* _PROBLEM TO SOLVE_: Given the records below, would you repeat exactly the lines that begin at the one containing "Open the A360 Drive icon in devices" and end at the one containing "You are a computer-use agent. Image", inclusive?

* _RECORDS PROVIDED_:
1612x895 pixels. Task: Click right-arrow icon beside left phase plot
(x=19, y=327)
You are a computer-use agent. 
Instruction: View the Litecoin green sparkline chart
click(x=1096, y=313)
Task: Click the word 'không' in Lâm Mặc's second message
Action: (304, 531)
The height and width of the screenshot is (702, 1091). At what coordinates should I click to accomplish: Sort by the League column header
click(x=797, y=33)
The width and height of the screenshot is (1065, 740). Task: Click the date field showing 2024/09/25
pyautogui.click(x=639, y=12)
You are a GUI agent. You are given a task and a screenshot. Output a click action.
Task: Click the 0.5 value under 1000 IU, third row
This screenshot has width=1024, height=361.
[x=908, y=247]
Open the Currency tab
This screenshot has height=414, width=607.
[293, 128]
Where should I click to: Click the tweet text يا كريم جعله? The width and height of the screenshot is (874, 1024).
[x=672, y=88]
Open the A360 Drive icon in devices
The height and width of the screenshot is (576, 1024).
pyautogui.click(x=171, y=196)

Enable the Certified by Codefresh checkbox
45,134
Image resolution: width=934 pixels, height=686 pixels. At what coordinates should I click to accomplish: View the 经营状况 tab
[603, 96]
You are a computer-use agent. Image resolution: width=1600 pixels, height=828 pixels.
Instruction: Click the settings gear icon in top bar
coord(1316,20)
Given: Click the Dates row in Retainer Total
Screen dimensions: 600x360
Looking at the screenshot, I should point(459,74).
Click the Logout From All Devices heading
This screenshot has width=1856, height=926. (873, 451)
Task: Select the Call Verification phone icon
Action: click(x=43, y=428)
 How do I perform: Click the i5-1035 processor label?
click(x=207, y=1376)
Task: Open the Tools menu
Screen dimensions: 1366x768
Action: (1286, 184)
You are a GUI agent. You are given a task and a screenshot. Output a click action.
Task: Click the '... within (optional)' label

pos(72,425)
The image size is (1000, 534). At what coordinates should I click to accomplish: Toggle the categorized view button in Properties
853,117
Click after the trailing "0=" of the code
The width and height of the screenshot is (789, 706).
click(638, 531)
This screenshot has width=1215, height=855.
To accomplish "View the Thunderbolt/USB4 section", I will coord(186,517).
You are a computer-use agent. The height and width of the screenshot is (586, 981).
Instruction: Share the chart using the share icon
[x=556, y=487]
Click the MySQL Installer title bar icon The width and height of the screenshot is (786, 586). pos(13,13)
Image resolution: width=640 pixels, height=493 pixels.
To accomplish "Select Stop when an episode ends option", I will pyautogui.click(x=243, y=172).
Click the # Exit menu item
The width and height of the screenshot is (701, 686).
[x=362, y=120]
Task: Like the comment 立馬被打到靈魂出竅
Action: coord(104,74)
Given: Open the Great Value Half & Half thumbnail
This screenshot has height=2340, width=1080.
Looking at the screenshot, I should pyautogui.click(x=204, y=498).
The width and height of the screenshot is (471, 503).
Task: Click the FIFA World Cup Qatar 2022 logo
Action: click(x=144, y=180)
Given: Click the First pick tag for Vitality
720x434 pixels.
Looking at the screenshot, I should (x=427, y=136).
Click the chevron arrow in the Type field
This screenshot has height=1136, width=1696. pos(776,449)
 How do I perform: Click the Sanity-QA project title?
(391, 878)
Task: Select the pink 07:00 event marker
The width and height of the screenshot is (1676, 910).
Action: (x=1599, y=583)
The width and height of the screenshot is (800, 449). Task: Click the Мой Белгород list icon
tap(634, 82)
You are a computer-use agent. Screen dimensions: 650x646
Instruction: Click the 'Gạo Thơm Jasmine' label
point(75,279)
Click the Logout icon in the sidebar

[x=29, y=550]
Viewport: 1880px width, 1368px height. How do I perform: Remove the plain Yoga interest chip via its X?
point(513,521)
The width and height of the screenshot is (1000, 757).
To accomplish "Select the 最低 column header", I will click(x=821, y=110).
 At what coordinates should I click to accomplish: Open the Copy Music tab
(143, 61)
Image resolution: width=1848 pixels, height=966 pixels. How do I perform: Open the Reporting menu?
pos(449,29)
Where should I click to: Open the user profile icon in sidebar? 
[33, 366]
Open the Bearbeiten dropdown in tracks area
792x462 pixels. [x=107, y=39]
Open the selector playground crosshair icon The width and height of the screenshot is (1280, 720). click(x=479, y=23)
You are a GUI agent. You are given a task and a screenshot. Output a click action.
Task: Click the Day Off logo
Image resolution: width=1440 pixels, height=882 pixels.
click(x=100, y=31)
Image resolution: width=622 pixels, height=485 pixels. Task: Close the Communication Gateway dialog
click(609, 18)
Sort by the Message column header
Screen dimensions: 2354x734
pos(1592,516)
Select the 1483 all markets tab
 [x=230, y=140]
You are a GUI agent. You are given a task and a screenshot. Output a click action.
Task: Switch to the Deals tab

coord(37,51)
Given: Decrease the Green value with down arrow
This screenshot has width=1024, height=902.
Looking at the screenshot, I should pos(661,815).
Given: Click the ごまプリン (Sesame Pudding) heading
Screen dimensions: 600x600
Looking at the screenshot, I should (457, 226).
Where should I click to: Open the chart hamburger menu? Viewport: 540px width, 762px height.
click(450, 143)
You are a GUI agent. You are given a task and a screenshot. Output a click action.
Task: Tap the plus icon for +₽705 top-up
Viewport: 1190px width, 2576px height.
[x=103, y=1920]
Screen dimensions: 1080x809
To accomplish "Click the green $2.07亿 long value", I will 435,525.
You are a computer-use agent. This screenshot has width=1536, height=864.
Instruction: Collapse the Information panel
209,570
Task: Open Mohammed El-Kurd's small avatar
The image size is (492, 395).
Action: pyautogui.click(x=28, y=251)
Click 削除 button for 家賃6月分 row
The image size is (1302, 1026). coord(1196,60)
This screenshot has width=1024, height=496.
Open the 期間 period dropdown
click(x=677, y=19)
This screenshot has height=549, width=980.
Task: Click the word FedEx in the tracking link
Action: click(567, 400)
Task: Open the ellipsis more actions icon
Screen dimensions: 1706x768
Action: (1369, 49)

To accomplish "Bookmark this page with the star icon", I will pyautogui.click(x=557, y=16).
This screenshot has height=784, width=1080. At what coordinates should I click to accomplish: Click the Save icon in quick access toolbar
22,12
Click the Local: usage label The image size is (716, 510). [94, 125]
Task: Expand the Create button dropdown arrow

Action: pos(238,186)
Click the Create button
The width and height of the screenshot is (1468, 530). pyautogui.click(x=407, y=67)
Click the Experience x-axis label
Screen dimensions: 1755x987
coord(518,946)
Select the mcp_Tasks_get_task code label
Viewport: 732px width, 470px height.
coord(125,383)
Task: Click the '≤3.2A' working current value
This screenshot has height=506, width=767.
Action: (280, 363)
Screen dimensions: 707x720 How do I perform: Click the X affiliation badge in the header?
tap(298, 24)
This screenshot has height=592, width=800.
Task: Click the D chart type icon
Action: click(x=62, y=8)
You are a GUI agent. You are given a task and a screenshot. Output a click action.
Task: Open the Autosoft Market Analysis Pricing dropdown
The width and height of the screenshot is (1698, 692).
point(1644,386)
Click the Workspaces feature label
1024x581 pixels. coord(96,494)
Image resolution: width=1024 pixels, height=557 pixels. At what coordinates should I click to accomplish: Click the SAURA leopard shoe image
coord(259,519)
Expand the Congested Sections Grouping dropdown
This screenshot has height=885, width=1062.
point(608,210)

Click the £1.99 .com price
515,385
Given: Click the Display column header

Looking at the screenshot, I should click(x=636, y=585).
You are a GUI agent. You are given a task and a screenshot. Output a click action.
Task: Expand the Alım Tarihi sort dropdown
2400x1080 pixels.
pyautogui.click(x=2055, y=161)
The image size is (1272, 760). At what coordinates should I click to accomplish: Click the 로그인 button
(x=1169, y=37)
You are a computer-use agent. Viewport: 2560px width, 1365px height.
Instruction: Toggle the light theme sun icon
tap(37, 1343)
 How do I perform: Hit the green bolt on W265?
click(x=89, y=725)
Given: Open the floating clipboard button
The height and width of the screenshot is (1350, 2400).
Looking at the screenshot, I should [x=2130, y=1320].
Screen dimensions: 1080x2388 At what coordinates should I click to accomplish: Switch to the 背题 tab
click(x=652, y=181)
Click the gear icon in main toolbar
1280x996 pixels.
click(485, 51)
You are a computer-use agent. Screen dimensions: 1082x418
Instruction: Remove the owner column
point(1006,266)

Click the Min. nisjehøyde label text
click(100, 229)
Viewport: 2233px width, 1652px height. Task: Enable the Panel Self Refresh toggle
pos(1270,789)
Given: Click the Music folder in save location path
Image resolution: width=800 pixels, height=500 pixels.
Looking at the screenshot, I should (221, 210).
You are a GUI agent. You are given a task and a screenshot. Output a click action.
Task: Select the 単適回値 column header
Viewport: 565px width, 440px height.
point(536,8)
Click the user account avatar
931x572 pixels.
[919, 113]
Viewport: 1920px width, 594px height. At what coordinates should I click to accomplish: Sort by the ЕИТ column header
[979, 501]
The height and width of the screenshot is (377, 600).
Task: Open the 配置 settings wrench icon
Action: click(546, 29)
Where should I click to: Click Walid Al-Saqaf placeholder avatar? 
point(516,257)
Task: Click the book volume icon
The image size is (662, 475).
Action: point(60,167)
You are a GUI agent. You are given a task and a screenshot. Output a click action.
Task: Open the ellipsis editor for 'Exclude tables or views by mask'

* _REPLY TO THE TASK_:
Open the A360 Drive icon in devices
The height and width of the screenshot is (576, 1024).
pyautogui.click(x=171, y=196)

Enable the Certified by Codefresh checkbox
45,134
Image resolution: width=934 pixels, height=686 pixels. At what coordinates should I click to accomplish: View the 经营状况 tab
[603, 96]
You are a computer-use agent. Image resolution: width=1600 pixels, height=828 pixels.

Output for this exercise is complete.